RJ: I think it’s both – the executive order made by President Trump is politically driven because as we speak, you know, China was an emerging market, and from an investor standpoint it is still an emerging market, but it is still the second largest economy. And as we speak, a Chinese spaceship is orbiting Mars. The Chinese Military – not only is the technology catching up with America but the spending is catching up as well, and arms control treaties are not possible with China as it consistently rejected that proposal. So, the executive order to limit Chinese military influenced companies to have access to have access to the global capital market is politically driven to deter the expansion and enhancement of US to Chinese military. The SEC’s new guidelines are more about fair game and leveling the playing field.

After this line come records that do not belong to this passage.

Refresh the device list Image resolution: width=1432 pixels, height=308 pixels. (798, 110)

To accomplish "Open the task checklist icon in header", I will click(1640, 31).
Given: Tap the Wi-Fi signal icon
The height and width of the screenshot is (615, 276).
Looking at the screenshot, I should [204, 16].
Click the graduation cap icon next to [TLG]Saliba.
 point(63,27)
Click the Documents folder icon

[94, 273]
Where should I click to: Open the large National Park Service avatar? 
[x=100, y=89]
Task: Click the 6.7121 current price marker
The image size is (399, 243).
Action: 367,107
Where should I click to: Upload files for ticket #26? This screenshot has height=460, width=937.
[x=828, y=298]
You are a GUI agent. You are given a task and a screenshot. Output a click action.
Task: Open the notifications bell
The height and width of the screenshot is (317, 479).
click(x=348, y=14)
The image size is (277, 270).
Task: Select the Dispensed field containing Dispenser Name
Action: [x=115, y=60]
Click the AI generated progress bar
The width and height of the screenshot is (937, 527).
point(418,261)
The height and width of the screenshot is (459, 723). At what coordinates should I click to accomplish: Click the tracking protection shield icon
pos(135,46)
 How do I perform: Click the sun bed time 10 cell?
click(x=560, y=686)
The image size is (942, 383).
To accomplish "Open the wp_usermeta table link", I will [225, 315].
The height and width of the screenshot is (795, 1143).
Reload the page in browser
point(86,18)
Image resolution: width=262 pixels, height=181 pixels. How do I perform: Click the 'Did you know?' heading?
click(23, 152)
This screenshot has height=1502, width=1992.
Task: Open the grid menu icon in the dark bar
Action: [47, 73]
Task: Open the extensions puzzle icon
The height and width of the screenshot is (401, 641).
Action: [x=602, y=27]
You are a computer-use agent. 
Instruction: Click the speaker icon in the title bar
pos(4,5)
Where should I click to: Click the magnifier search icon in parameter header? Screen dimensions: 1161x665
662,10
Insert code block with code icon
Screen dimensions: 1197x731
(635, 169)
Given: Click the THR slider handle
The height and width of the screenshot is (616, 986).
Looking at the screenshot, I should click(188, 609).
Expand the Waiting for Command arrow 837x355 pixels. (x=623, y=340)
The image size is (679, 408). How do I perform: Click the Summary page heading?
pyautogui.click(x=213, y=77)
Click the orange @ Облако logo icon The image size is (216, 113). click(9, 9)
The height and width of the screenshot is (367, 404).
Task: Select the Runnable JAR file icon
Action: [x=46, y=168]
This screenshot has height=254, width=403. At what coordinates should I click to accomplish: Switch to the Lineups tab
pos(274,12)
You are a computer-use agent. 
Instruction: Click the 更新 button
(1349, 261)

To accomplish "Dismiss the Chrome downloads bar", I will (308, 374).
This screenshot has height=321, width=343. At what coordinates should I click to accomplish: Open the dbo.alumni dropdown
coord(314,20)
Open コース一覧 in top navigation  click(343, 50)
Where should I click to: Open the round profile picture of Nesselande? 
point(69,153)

DE: If Chinese companies do want to go public in the US, what is your advice for them? How can they overcome the challenges they are facing now in terms of these increased restrictions? What are the best ways to complete a successful IPO?
Melanie Chen (MC): My first advice is to engage a US CPA firm as your auditor to avoid uncertainties – that will solve a lot of your headaches and uncertainties. My second advice is to carefully receive investment before you go IPO. Since there is a blacklist from the US government, you want to carefully select your investors and try not to associate with the companies on the blacklist.
RJ: Companies like TikTok – they didn’t become TikTok without America. And that is the key, and Chinese entrepreneurs know that. So, try to stay private and then have a good relationship with the Chinese government because ultimately you need to achieve their approval.
Have more dialogue and make sure American investors understand China better because for example the judgements are not enforced mutually between the US and China but the arbitration is.